■ **Work to do**: Copy the listing below line for line, changing nothing.

==== Record set

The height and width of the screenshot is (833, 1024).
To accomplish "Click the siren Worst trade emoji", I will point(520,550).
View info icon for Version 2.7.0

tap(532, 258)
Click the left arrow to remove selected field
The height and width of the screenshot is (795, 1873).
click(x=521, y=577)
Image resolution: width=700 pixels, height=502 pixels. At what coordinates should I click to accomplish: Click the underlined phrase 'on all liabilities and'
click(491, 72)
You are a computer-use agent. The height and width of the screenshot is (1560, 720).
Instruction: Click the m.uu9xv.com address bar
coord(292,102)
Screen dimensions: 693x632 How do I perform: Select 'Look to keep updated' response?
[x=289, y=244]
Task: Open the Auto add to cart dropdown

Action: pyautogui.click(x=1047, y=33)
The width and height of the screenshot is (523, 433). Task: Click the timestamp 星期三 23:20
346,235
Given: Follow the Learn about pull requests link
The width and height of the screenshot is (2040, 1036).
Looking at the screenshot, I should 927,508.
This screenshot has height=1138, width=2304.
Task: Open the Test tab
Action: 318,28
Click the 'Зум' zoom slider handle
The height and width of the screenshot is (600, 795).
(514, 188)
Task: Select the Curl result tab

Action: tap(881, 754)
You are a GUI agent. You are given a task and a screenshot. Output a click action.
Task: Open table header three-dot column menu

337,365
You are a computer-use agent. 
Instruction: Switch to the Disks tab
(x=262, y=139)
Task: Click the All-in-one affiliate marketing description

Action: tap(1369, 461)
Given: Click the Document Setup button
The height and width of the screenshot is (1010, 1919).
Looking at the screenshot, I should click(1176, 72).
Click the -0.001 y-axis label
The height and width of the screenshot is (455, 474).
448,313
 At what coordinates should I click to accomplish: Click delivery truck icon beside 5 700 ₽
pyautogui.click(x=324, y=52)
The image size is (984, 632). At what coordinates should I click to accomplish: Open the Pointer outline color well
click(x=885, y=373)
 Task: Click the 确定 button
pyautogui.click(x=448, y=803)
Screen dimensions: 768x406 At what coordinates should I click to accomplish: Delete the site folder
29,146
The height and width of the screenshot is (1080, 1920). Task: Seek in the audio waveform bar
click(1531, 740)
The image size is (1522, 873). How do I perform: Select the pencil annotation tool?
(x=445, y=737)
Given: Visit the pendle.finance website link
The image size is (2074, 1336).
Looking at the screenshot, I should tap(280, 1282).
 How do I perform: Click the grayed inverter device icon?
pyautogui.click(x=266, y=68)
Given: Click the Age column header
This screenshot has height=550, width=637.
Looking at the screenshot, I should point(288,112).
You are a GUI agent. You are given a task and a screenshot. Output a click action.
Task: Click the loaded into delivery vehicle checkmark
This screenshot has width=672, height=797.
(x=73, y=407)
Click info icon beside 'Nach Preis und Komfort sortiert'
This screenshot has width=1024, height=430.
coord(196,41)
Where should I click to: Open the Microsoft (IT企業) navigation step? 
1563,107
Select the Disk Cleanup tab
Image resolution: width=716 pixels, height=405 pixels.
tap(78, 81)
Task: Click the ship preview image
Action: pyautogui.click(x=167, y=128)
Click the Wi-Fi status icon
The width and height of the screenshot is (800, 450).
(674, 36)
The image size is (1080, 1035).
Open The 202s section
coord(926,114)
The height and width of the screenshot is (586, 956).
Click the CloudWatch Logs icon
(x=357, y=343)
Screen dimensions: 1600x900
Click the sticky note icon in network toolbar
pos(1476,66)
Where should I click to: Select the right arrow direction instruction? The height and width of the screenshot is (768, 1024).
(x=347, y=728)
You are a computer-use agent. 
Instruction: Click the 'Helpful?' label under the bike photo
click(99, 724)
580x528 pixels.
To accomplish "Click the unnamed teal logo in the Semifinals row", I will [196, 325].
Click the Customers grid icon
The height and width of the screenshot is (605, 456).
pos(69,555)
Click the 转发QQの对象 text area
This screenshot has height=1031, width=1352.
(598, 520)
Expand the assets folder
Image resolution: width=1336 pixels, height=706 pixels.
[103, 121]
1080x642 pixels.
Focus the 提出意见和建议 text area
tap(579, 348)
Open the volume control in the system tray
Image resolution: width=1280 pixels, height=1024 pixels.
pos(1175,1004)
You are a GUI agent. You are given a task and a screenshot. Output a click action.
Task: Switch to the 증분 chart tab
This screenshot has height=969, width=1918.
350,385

========

■ **Worked solution**:
The height and width of the screenshot is (833, 1024).
To accomplish "Click the siren Worst trade emoji", I will point(520,550).
View info icon for Version 2.7.0

tap(532, 258)
Click the left arrow to remove selected field
The height and width of the screenshot is (795, 1873).
click(x=521, y=577)
Image resolution: width=700 pixels, height=502 pixels. At what coordinates should I click to accomplish: Click the underlined phrase 'on all liabilities and'
click(491, 72)
You are a computer-use agent. The height and width of the screenshot is (1560, 720).
Instruction: Click the m.uu9xv.com address bar
coord(292,102)
Screen dimensions: 693x632 How do I perform: Select 'Look to keep updated' response?
[x=289, y=244]
Task: Open the Auto add to cart dropdown

Action: pyautogui.click(x=1047, y=33)
The width and height of the screenshot is (523, 433). Task: Click the timestamp 星期三 23:20
346,235
Given: Follow the Learn about pull requests link
The width and height of the screenshot is (2040, 1036).
Looking at the screenshot, I should 927,508.
This screenshot has height=1138, width=2304.
Task: Open the Test tab
Action: 318,28
Click the 'Зум' zoom slider handle
The height and width of the screenshot is (600, 795).
(514, 188)
Task: Select the Curl result tab

Action: tap(881, 754)
You are a GUI agent. You are given a task and a screenshot. Output a click action.
Task: Open table header three-dot column menu

337,365
You are a computer-use agent. 
Instruction: Switch to the Disks tab
(x=262, y=139)
Task: Click the All-in-one affiliate marketing description

Action: tap(1369, 461)
Given: Click the Document Setup button
The height and width of the screenshot is (1010, 1919).
Looking at the screenshot, I should click(1176, 72).
Click the -0.001 y-axis label
The height and width of the screenshot is (455, 474).
448,313
 At what coordinates should I click to accomplish: Click delivery truck icon beside 5 700 ₽
pyautogui.click(x=324, y=52)
The image size is (984, 632). At what coordinates should I click to accomplish: Open the Pointer outline color well
click(x=885, y=373)
 Task: Click the 确定 button
pyautogui.click(x=448, y=803)
Screen dimensions: 768x406 At what coordinates should I click to accomplish: Delete the site folder
29,146
The height and width of the screenshot is (1080, 1920). Task: Seek in the audio waveform bar
click(1531, 740)
The image size is (1522, 873). How do I perform: Select the pencil annotation tool?
(x=445, y=737)
Given: Visit the pendle.finance website link
The image size is (2074, 1336).
Looking at the screenshot, I should tap(280, 1282).
 How do I perform: Click the grayed inverter device icon?
pyautogui.click(x=266, y=68)
Given: Click the Age column header
This screenshot has height=550, width=637.
Looking at the screenshot, I should point(288,112).
You are a GUI agent. You are given a task and a screenshot. Output a click action.
Task: Click the loaded into delivery vehicle checkmark
This screenshot has width=672, height=797.
(x=73, y=407)
Click info icon beside 'Nach Preis und Komfort sortiert'
This screenshot has width=1024, height=430.
coord(196,41)
Where should I click to: Open the Microsoft (IT企業) navigation step? 
1563,107
Select the Disk Cleanup tab
Image resolution: width=716 pixels, height=405 pixels.
tap(78, 81)
Task: Click the ship preview image
Action: pyautogui.click(x=167, y=128)
Click the Wi-Fi status icon
The width and height of the screenshot is (800, 450).
(674, 36)
The image size is (1080, 1035).
Open The 202s section
coord(926,114)
The height and width of the screenshot is (586, 956).
Click the CloudWatch Logs icon
(x=357, y=343)
Screen dimensions: 1600x900
Click the sticky note icon in network toolbar
pos(1476,66)
Where should I click to: Select the right arrow direction instruction? The height and width of the screenshot is (768, 1024).
(x=347, y=728)
You are a computer-use agent. 
Instruction: Click the 'Helpful?' label under the bike photo
click(99, 724)
580x528 pixels.
To accomplish "Click the unnamed teal logo in the Semifinals row", I will [196, 325].
Click the Customers grid icon
The height and width of the screenshot is (605, 456).
pos(69,555)
Click the 转发QQの对象 text area
This screenshot has height=1031, width=1352.
(598, 520)
Expand the assets folder
Image resolution: width=1336 pixels, height=706 pixels.
[103, 121]
1080x642 pixels.
Focus the 提出意见和建议 text area
tap(579, 348)
Open the volume control in the system tray
Image resolution: width=1280 pixels, height=1024 pixels.
pos(1175,1004)
You are a GUI agent. You are given a task and a screenshot. Output a click action.
Task: Switch to the 증분 chart tab
This screenshot has height=969, width=1918.
350,385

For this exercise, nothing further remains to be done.